━━ Data supplied

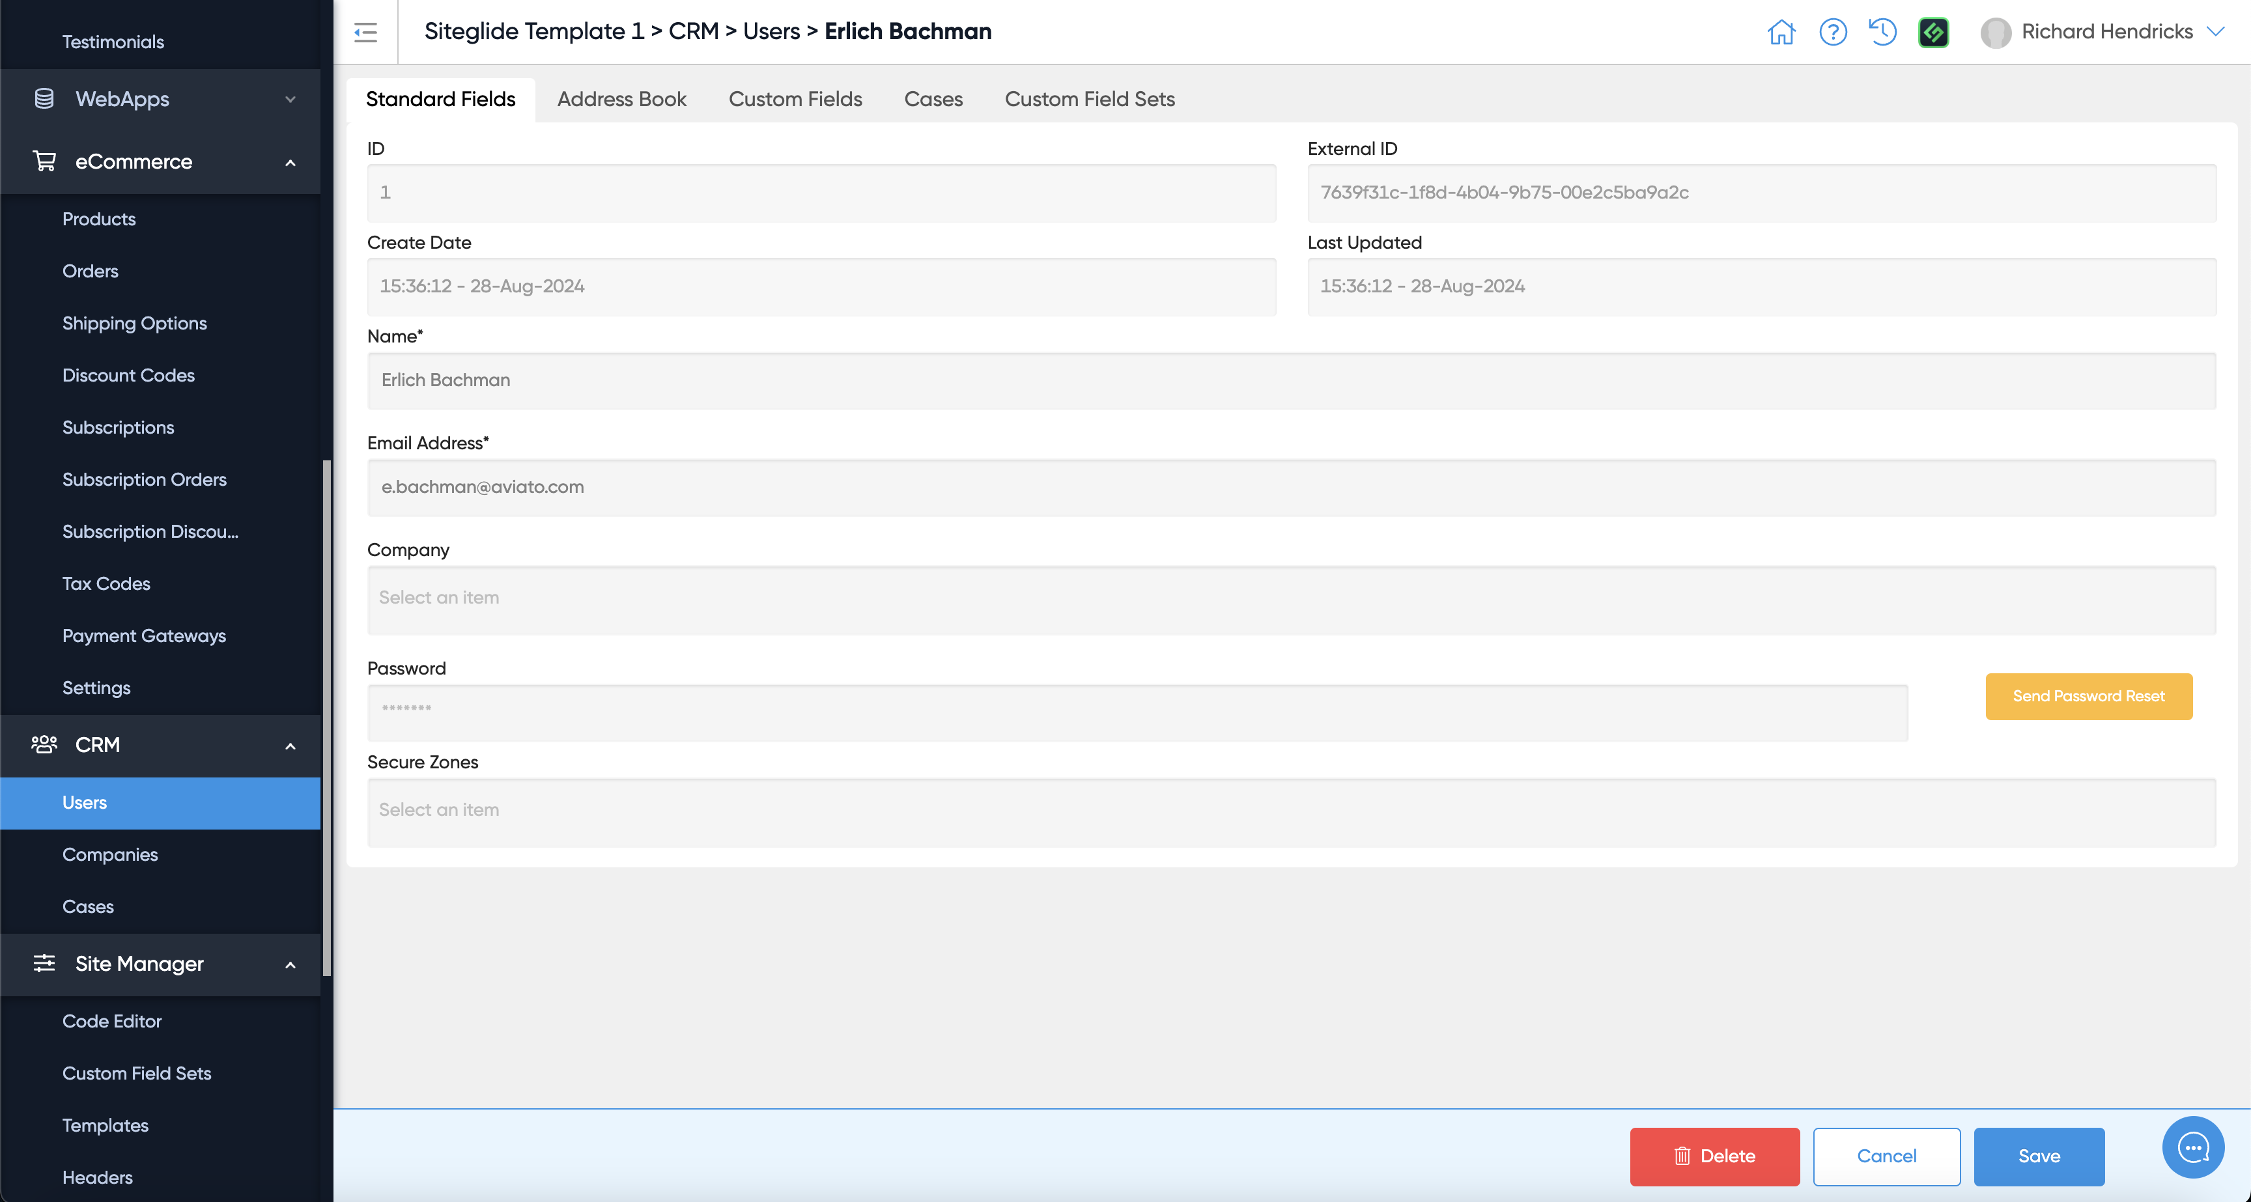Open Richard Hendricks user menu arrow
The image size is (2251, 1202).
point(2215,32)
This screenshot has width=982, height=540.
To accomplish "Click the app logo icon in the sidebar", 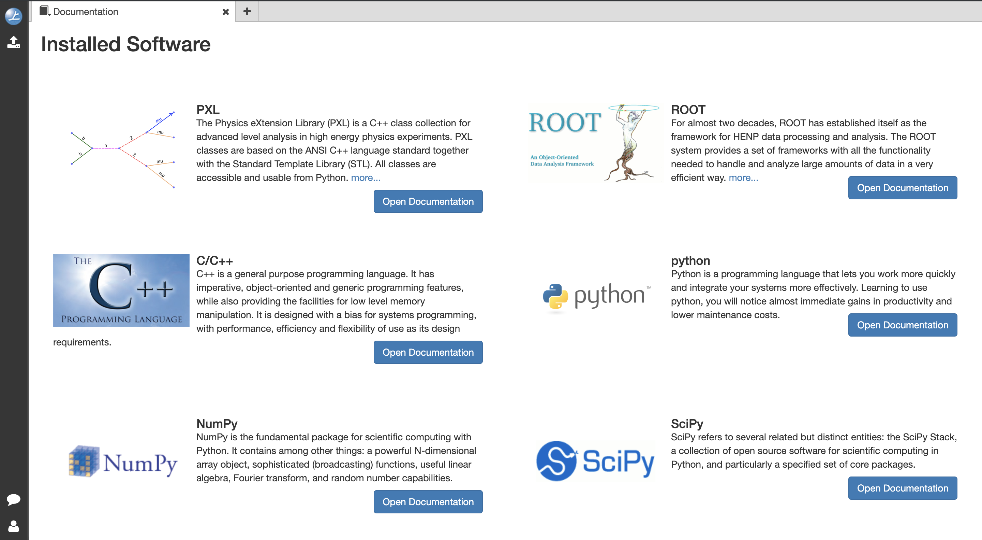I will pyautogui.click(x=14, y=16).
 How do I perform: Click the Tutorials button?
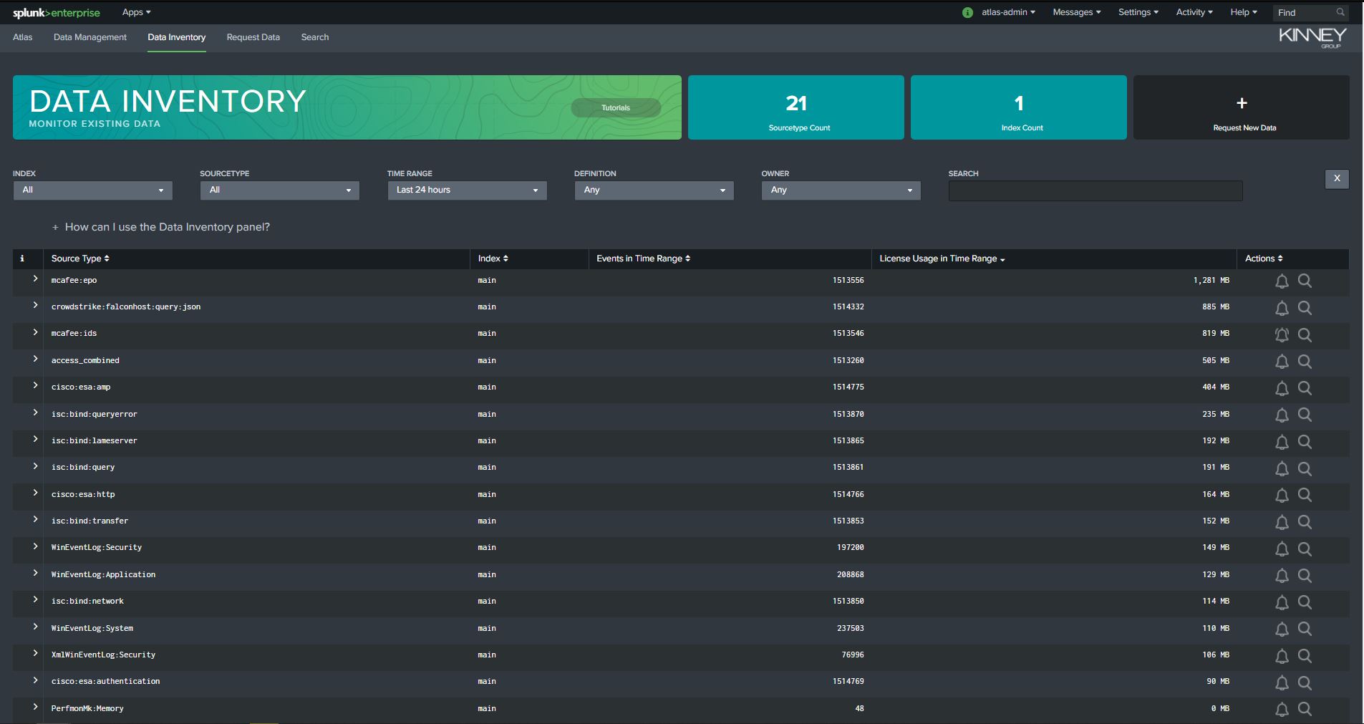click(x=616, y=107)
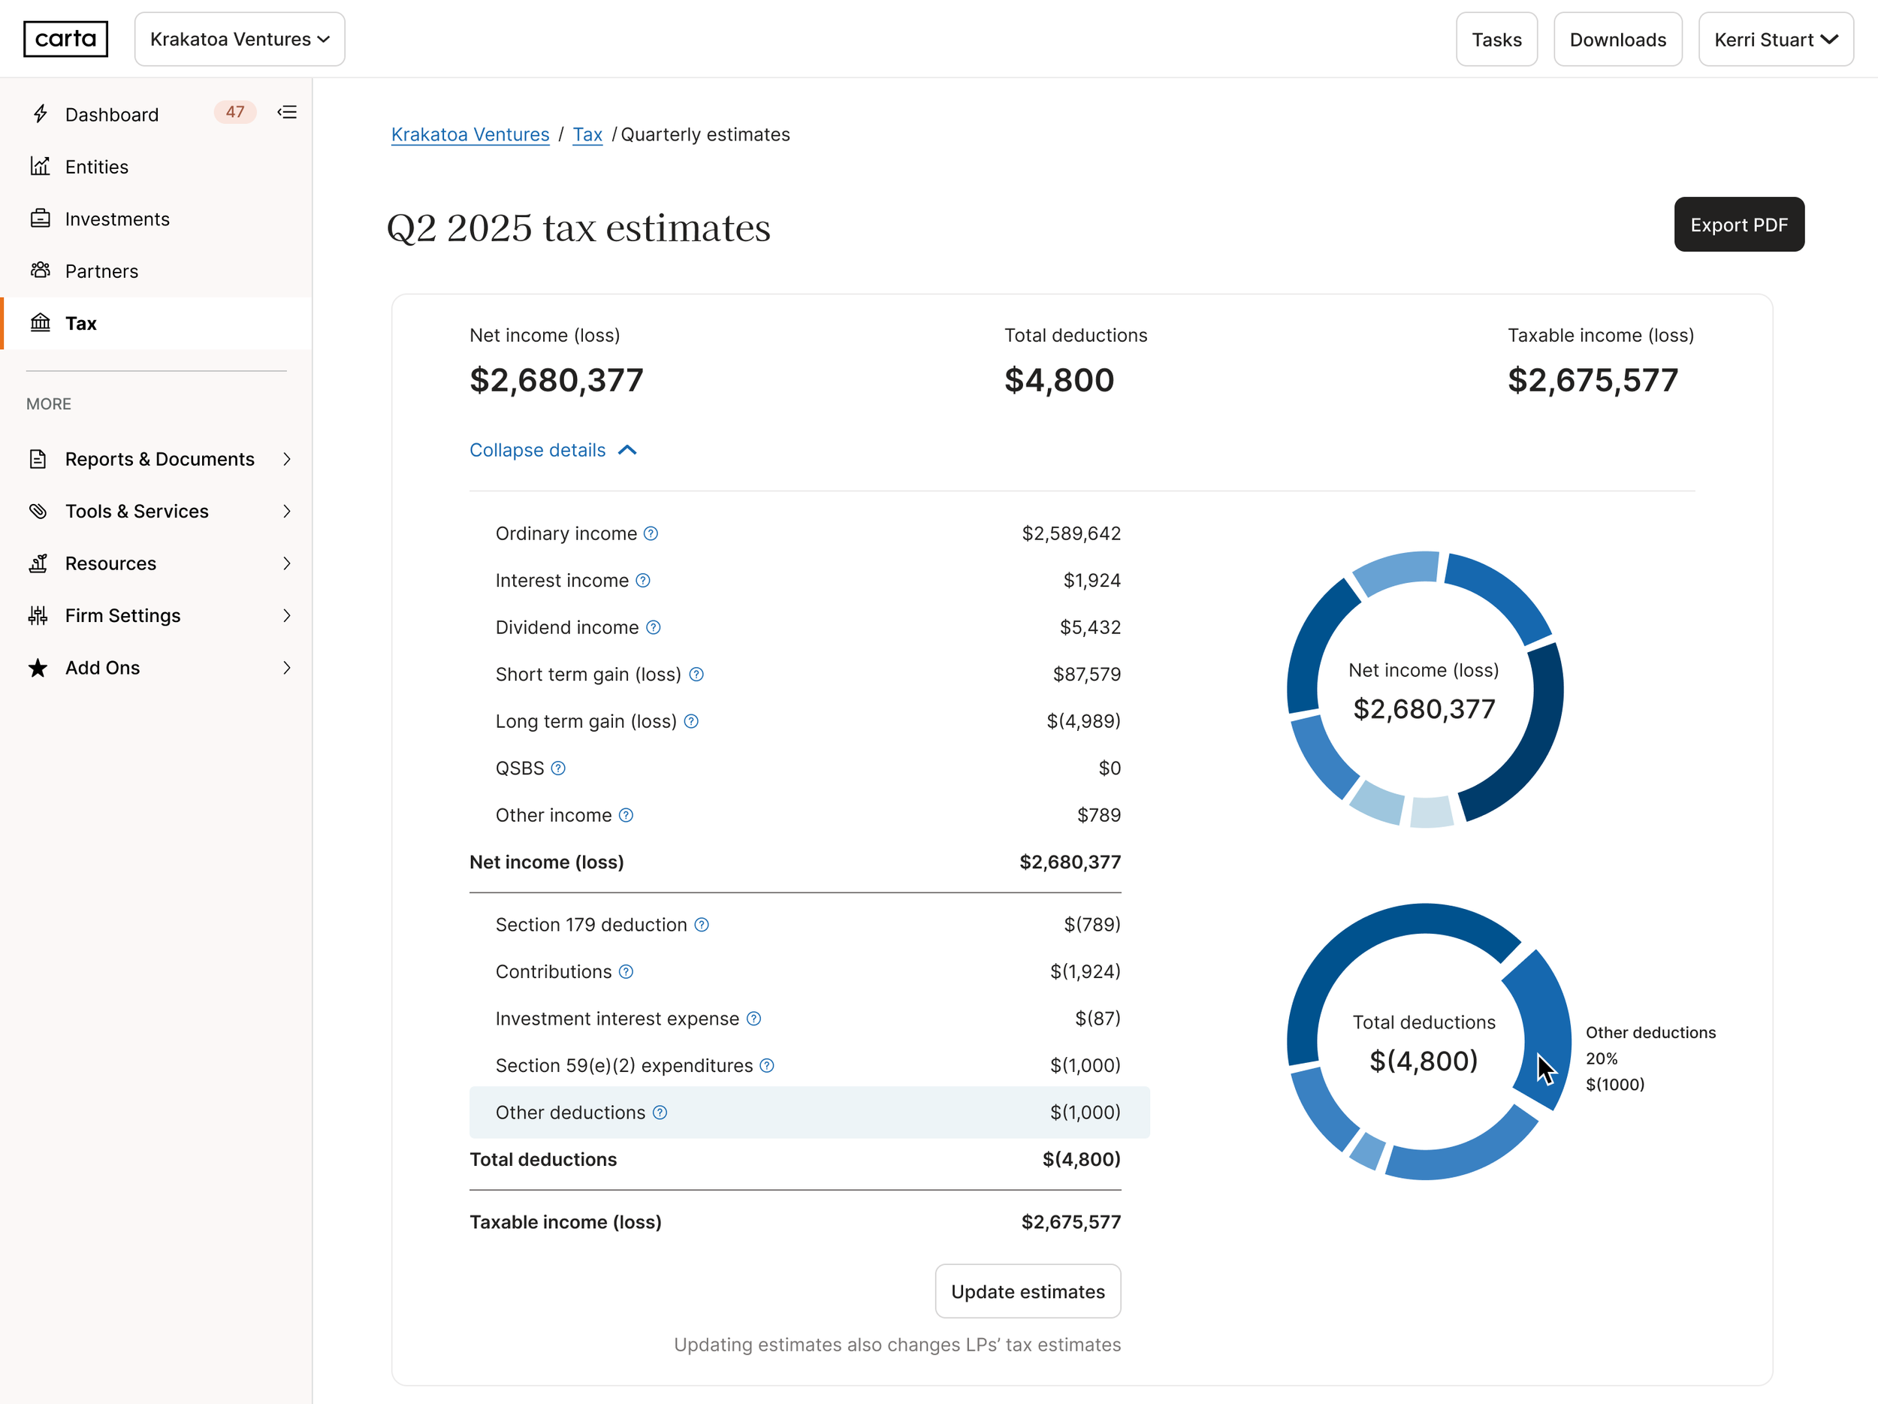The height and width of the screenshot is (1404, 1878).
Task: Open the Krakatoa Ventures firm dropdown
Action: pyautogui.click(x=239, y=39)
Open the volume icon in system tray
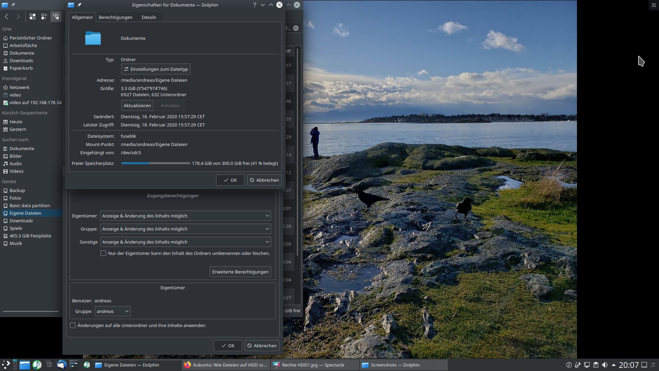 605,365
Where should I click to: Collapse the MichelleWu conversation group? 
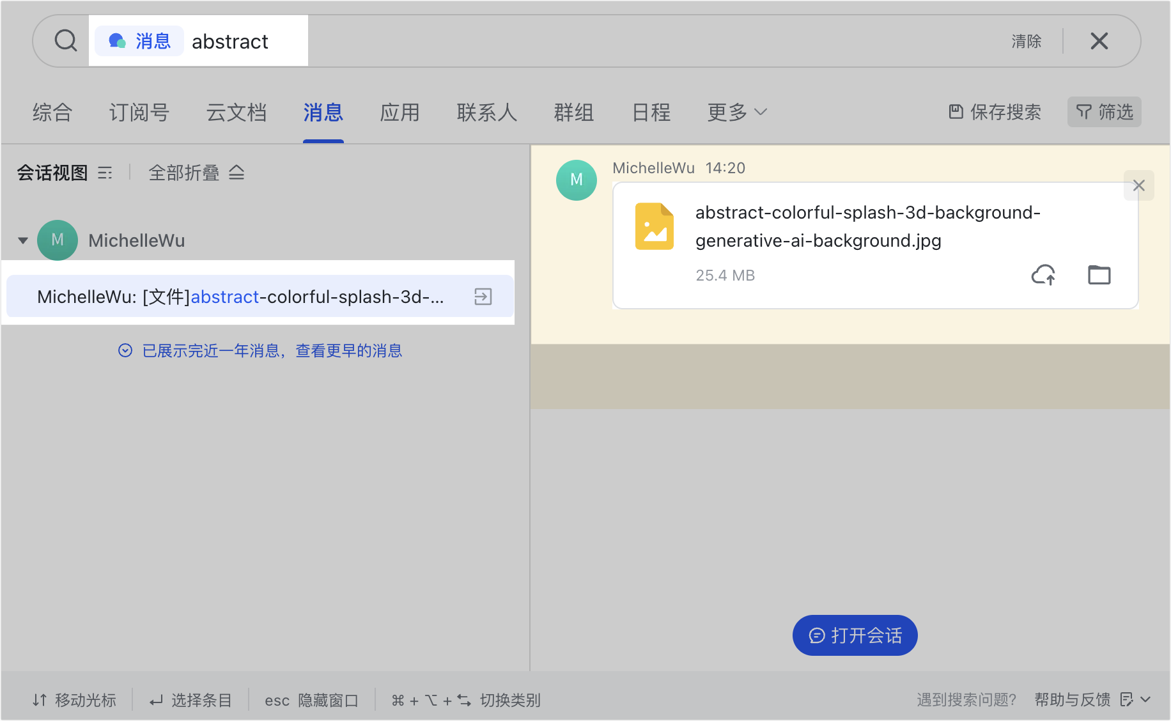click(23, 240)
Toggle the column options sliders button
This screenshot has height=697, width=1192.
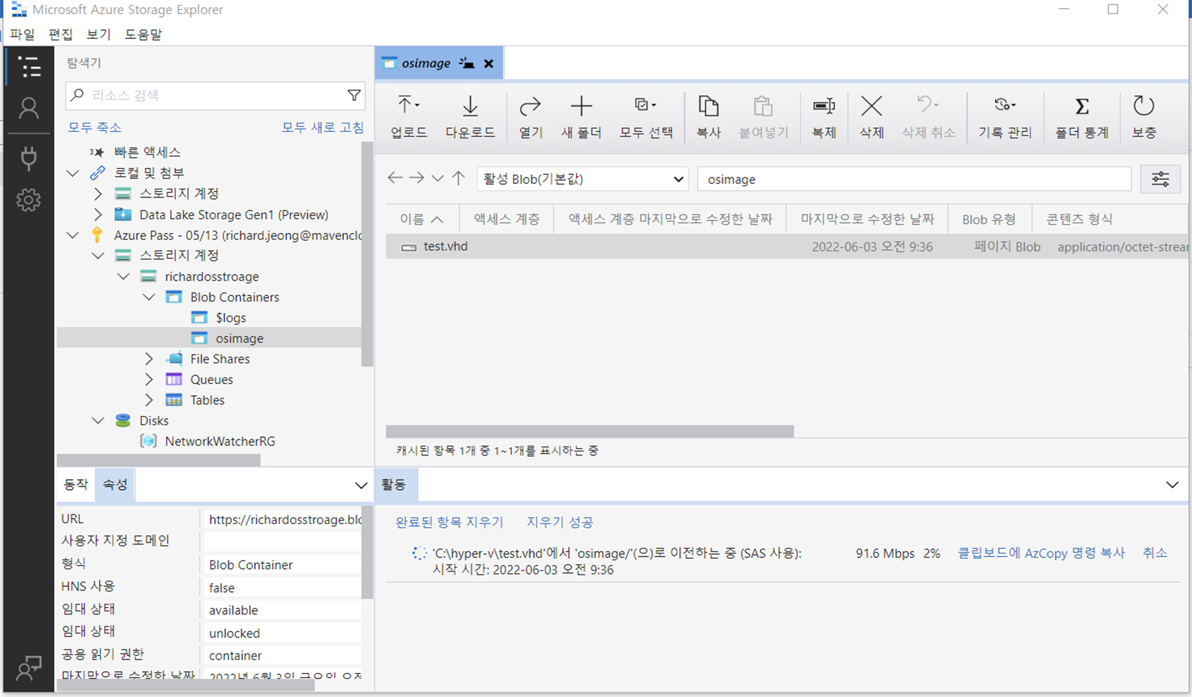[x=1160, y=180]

━━━━

== Task goal ==
Write out exactly, and only, the lines running from the line with "Open the volume icon in system tray" to the last line above, both included, with all pictures omitted.

== Answer box ==
Open the volume icon in system tray
 605,365
Where should I click to: Collapse the MichelleWu conversation group? 
click(23, 240)
Toggle the column options sliders button
This screenshot has height=697, width=1192.
[x=1160, y=180]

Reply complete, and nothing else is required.